Dans l’ombre de la guerre syrienne, le martyr de Foua et Kafraya

Ces deux villages chiites étranglés par la rébellion ont bénéficié de la reprise d’Alep par le régime.

Le 19 décembre, alors que l’évacuation des quartiers d’Alep-Est reprenait péniblement son cours, une dizaine d’autocars quittaient les villages de Foua et Kafraya, deux localités assiégées par les rebelles dans la province d’Idlib, au nord de la Syrie. A leur bord, des civils blessés, malades ou tout simplement à bout de forces.
La veille, leur départ avait été contrarié par des hommes en armes, probablement des combattants islamistes, qui incendièrent les véhicules devant servir à leur transport. Cette action a entrainé la suspension de l’accord sur Alep, retardant de plusieurs heures l’exfiltration des groupes rebelles et de leurs familles de l’ultime enclave sous leur contrôle. Il a fallu attendre une condamnation officielle de l’armée syrienne libre (ASL) pour clore l’incident.
En apparence anodin, le sort de Foua et Kafraya constitue une ligne rouge pour l’Iran, principal allié du régime d’Assad avec la Russie. Ces deux villages, largement peuplés de musulmans chiites, ont déjà fait l’objet d’un marchandage aux allures de transfert de population. A deux reprises - la dernière fois en septembre dernier -, des civils y ont été évacués en échange du départ de rebelles ou de leurs proches de la ville de Madaya, près de la frontière libanaise, encerclée par le régime.

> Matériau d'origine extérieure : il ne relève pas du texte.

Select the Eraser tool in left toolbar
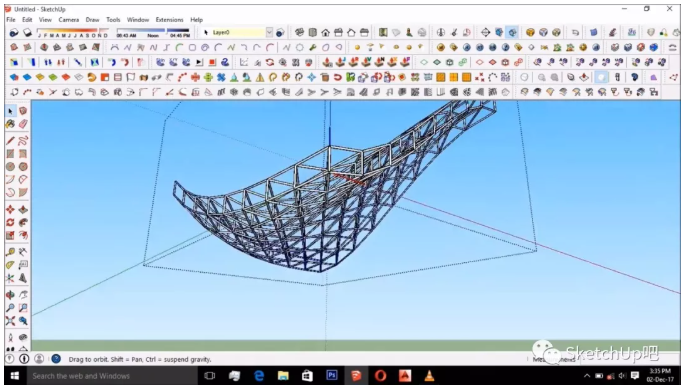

Ce genre de négociations pourrait être amené à se reproduire dans d’autres secteurs de la Syrie où les rebelles sont en difficulté, à l’instar du Wadi Barada, au nord-est de Damas. Cette région, qui alimente en eau potable la capitale syrienne, est aussi essentielle pour le Hezbollah libanais qui y fait transiter ses convois. Les forces pro-Assad y mènent une violente offensive depuis la reconquête d’Alep.
Crise humanitaire
Soumises à un blocus quasi hermétique depuis l’offensive, en 2012, des djihadistes de Fatah al-Sham (ex-Front al Nosra) contre la province d’Idlib, Foua et Kafraya sont présentées comme les deux villes oubliées du conflit syrien. Nourriture et médicaments y sont une denrée rare, en quantité bien trop insuffisante pour subvenir aux besoins de ses 20.000 habitants.
Comme à Madaya, la famine guette. Selon des sources pro-régime, le désastre humanitaire qui règne à Foua et Kafraya a entrainé la mort de 2.200 personnes, dont près de 400 enfants. Sur les réseaux sociaux, de nombreuses photos montrant des hommes et des femmes rachitiques illustrent cette tragédie. Les partisans d’Assad en ont fait leur principal argument pour dénoncer les exactions des rebelles.
En novembre dernier, l’armée syrienne, aidée par des milices populaires, a tenté de desserrer l’étau autour de ce deux localités. Mais l’opération a été repoussée à une trentaine de kilomètres de son objectif. En représailles, comme à chaque fois que les quartiers est d’Alep étaient bombardés, des groupes rebelles ont lourdement pilonné Foua et Kafraya. Des milliers d’obus et de roquettes y auraient été tirés ces derniers mois, rajoutant au calvaire de la population.